In a study of obese adults, the lipase inhibitor orlistat was found to produce sustained weight loss and significantly affect glucose and insulin metabolism.
The study, conducted by Dr. Steven B. Heymsfield, of St. Luke's-Roosevelt Hospital in New York, and colleagues evaluated data from 675 obese adults from 39 sites in the US and Europe. After 4 weeks on a low-calorie diet, 359 subjects were randomized to receive orlistat, 120 mg t.i.d., and 316 were randomized to placebo. All subjects stayed on the low-calorie diet for 1 year, and those who continued followed a weight-maintenance diet in the second year.

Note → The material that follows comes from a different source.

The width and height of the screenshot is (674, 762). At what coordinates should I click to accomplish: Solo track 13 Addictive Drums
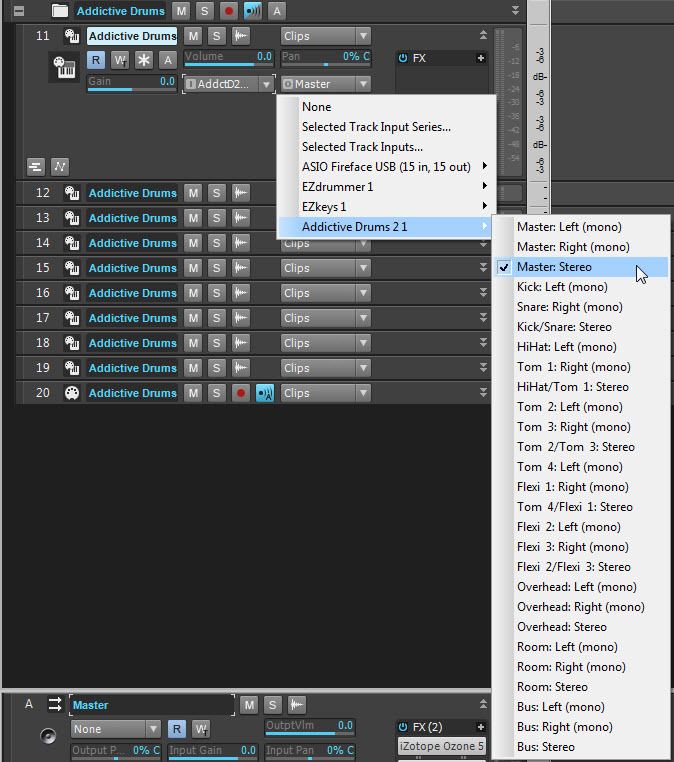(216, 218)
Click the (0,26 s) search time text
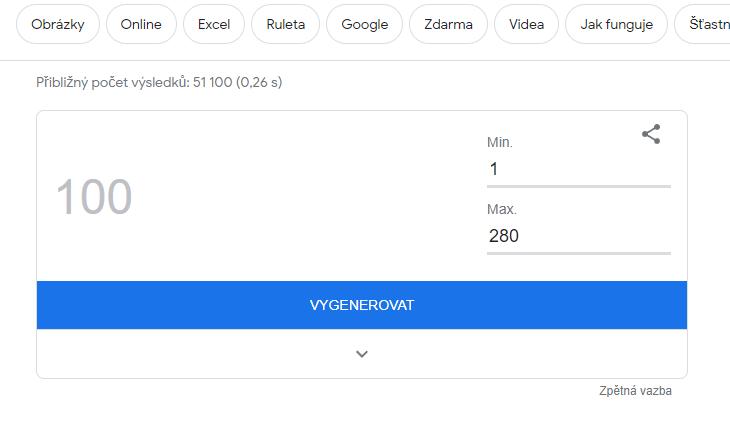The image size is (730, 431). tap(259, 82)
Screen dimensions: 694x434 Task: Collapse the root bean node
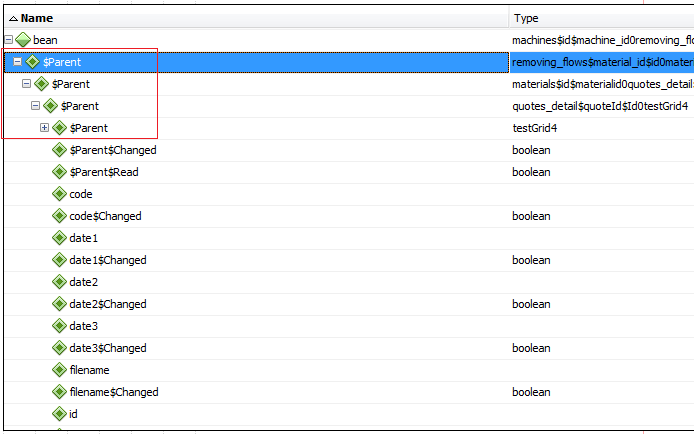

At the study's onset, diabetes mellitus was diagnosed in 5.3% of subjects in the orlistat group and 4.4% of those in the placebo group. Impaired glucose tolerance was present in 18.7% and 16.8%, respectively.
The orlistat group experienced a greater weight loss over the course of the study than did the placebo group. The researchers note that there was a 6.8% weight change from initial body weight for the treatment group versus a 3.9% change for those on placebo.
The research team also found that of the subjects with impaired glucose tolerance at baseline, 71.6% of the orlistat patients had normal glucose tolerance at the end of treatment compared with 49.1% in the placebo group. Only 3.0% of the patients treated with orlistat progressed to diabetic status versus 7.6% in the placebo group.
Orlistat affected glycemic control beyond what weight loss alone would predict. The study concluded that pharmacologic treatment with orlistat may be a useful adjunct to dietary and lifestyle interventions in preventing or delaying the onset of glucose intolerance or type 2 diabetes in obese subjects.